The issue stems from the INSERT statement for dataset_fields within the PostgreSQL ON CONFLICT clause:

INSERT INTO dataset_fields ...
ON CONFLICT(dataset_uuid, name, type) DO UPDATE ...

In SQL standards, NULL != NULL. Therefore, if a field's type is provided as NULL, the Unique Constraint fails to identify the existing row. As a result, Marquez treats every incoming event for such fields as a "new" entry and performs an INSERT instead of an UPDATE.

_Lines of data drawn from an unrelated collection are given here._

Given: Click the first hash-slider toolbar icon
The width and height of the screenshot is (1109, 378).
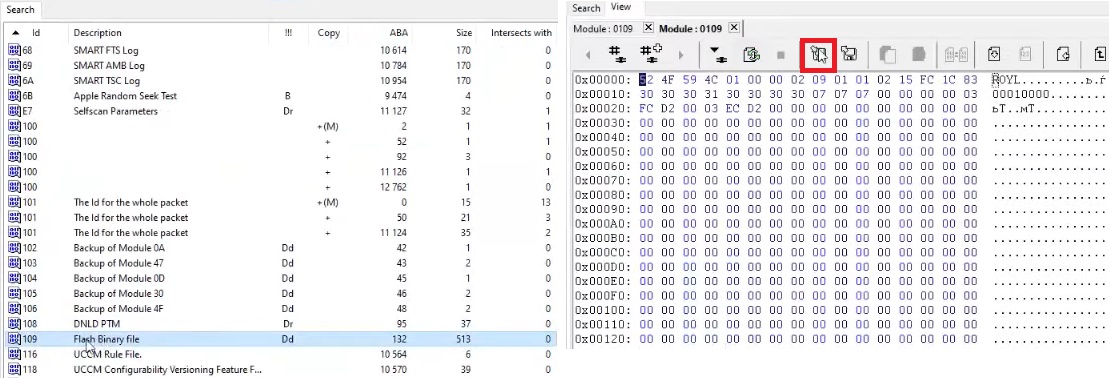Looking at the screenshot, I should [x=617, y=54].
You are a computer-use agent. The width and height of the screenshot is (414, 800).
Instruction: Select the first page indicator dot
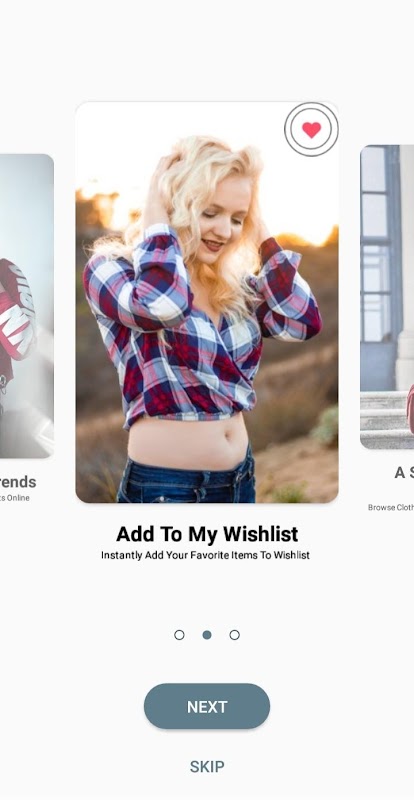[x=179, y=635]

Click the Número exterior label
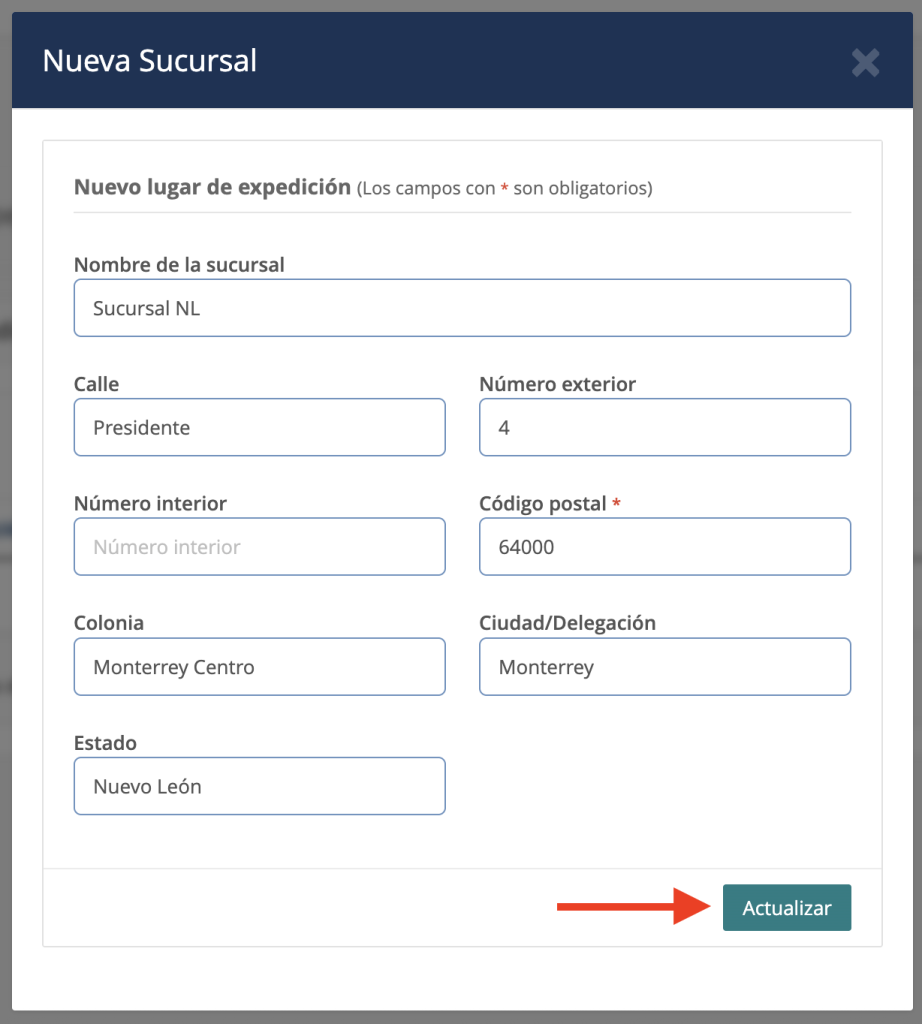[558, 384]
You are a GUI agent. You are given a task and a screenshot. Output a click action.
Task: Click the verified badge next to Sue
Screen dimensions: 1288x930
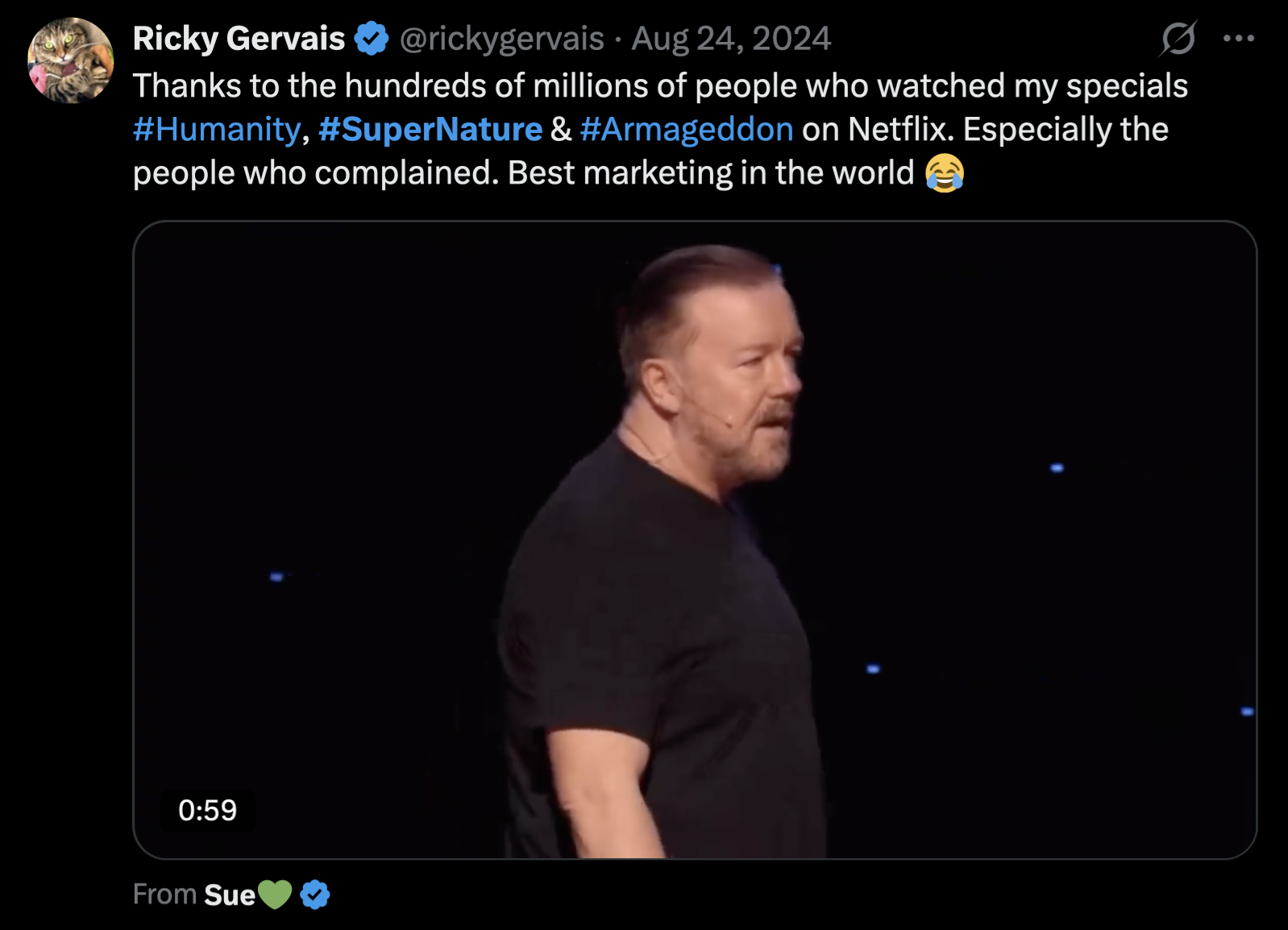pos(315,894)
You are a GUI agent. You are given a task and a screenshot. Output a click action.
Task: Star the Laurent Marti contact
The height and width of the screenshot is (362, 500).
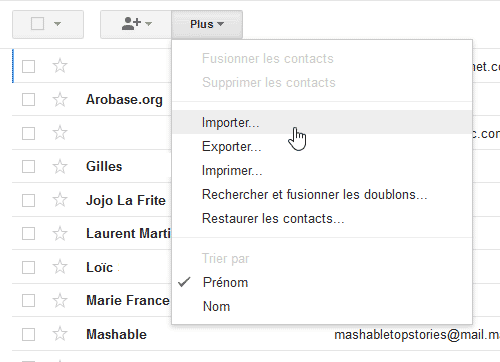point(60,233)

Impact: Exponential Data Explosion

This bug turns a linear data ingestion process into an exponential one.

  1. Field Duplication:

    • A single field (e.g., modified_at) can create thousands of duplicate rows in the dataset_fields table over time if the type is consistently null.
  2. Lineage Explosion (The Multiplier Effect):

    • When a job runs to link this duplicated input field to an output field, Marquez generates lineage edges for ALL duplicates.
    • Expected: 1 Input Field UUID → 1 Output Field UUID = 1 row in column_lineage.
    • Actual: N Input Field UUIDs → 1 Output Field UUID = N rows in column_lineage.
  3. Consequence:

    • In my environment, I observed that the column_lineage table contained over 1,000x more rows than necessary.
    • Nearly 99.9% of the lineage data was garbage caused by this duplication.
    • This massive overhead causes API timeouts when querying lineage and significantly increases database storage usage.

Steps to Reproduce

  1. Emit an OpenLineage event for a dataset where a field's type is explicitly null.
  2. Emit the same event multiple times (e.g., 10 times).
  3. Check the dataset_fields table; you will see 10 duplicate rows for the same field name.
  4. Emit a columnLineage event involving that field.
  5. Check the column_lineage table; you will see 10 lineage rows created for what should be a single relationship.

Suggested Fix

Modify the INSERT query in the DAO layer to handle NULL types explicitly.

Using COALESCE(:type, 'UNKNOWN') (or a similar default value) ensures that the ON CONFLICT clause correctly matches existing rows and performs an update instead of a duplicate insert.